Bitter vegetables in Vietnamese cuisine
There are several types of “bitter vegetable” (Vietnamese: rau đắng) used mostly in southern Vietnamese cuisine. Previously, those bitter vegetables are grown for their medicinal uses in Vietnamese traditional medicine. Some of them are also found in Vietnamese dishes.
Of all the bitter vegetables, the most common leafy bitter vegetable is Glinus oppositifolius (Vietnamese: rau đắng đất or rau đắng lá vòng or simply rau đắng), which is a species of the family Molluginaceae. This is also considered the most delicious one of the bitter vegetable group. This is used for cooking soup (with fish, shrimp, crab, minced meat …) or eaten raw together with other vegetables (like in some fry dishes, or bánh xèo pancake dish) or can be used fish porridge… The most prominent dish with this bitter vegetable is cháo cá lóc rau đắng (snakehead fish porridge with bitter vegetable).

The next common bitter vegetable is water hyssop (Bacopa monnieri, Vietnamese: rau đắng biển or biển súc), which is a perennial, creeping herb of the family Plantaginaceae. It commonly grows in marshy areas throughout Asia and it is also found in Florida, Texas, and Hawaii. Some other names include waterhyssop, brahmi, thyme-leafed gratiola, herb of grace, and Indian pennywort. In Vietnam, it grows profoundly in Mekong Delta. The locals use water hissop as raw vegetable with or with other vegetable in some fry or grill dishes. Water hyssop can also be poached (or boiled) to reduce the bitterness, as in a dish which consists of poached water hissop dipped in braise pork sauce, braised fish sauce, soy sauce, fermented fish or shrimp paste, or “kho quẹt” paste. Water hissop can also be stir-fried with pork and prawns in coconut milk, which becomes a delicious dish. Or the bitter vegetable can be used as a nutritious soup vegetable paired with aquatic food like fish, prawns, crabs,…

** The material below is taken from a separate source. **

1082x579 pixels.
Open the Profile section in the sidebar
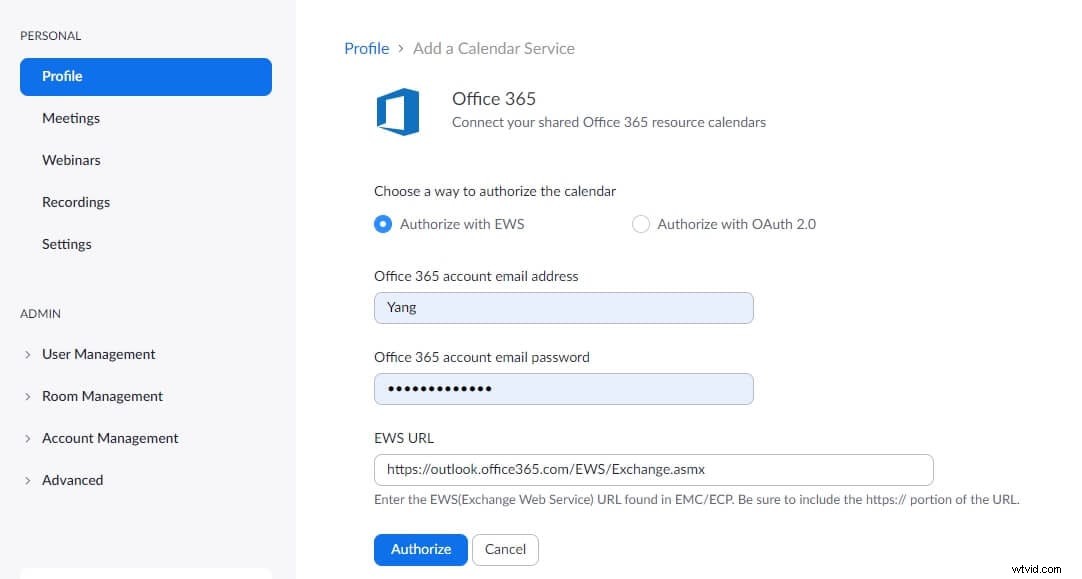point(62,76)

Another bitter vegetable is Enydra fluctuans (Vietnamese: ngổ trâu). Their leaves are stir-fried with beef, or shrimps or are used in braise dishes.

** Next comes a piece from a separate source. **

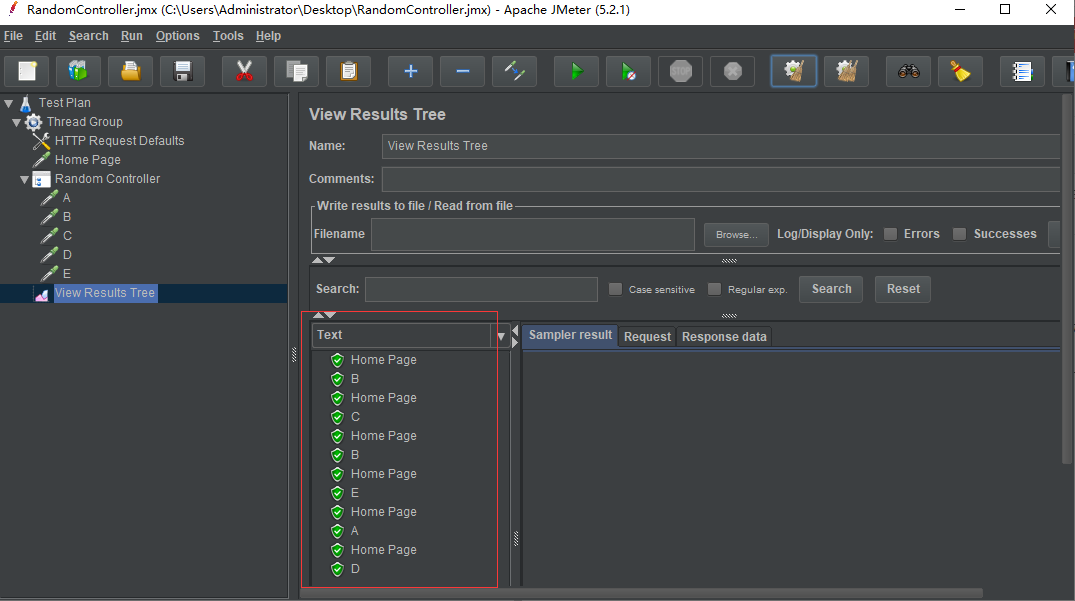
Task: Open a test plan using the Open folder icon
Action: click(x=130, y=70)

Limnophila aromatica (Vietnamese: ngò ôm or ngổ hương or rau om), the rice paddy herb, is also used as vegetable. Limnophila aromatica is often confused with Enydra fluctuans. The former is used as herbs in some soup dishes like taro soup, snakehead fish porridge, or canh chua, a Vietnamese sour soup, and also in pho.

Much lesser known bitter vegetable is Clerodendrum cyrtophyllum (Vietnamese: rau đắng cảy, or bọ mẩy) in Phu Tho, a northern province in Vietnam. The local resident often stir-fry the leaves with eggs, or poach them to get dipped in salt and sesame mixture, or steam them in bamboo tubes, or sometimes cook them in soups.

Asiatic pennywort (Centella asiatica, Vietnamese: rau má) is probably the least bitter vegetable of all leafy bitter vegetables. In Vietnamese suisine, Asiatic pennywort leaves can be blended into smoothies, or cooked with minced meat in soups, and also used a hotpot vegetable.

The most common non-leafy bitter vegetable is bitter gourd or bitter melon (Vietnamese: khổ qua or mướp đắng). In fact, it is the most popular bitter vegetable in Vietnam. Bitter gourds can be sliced and stir-fried with duck eggs, stuffed with minced meat in a a bitter soup of the same name.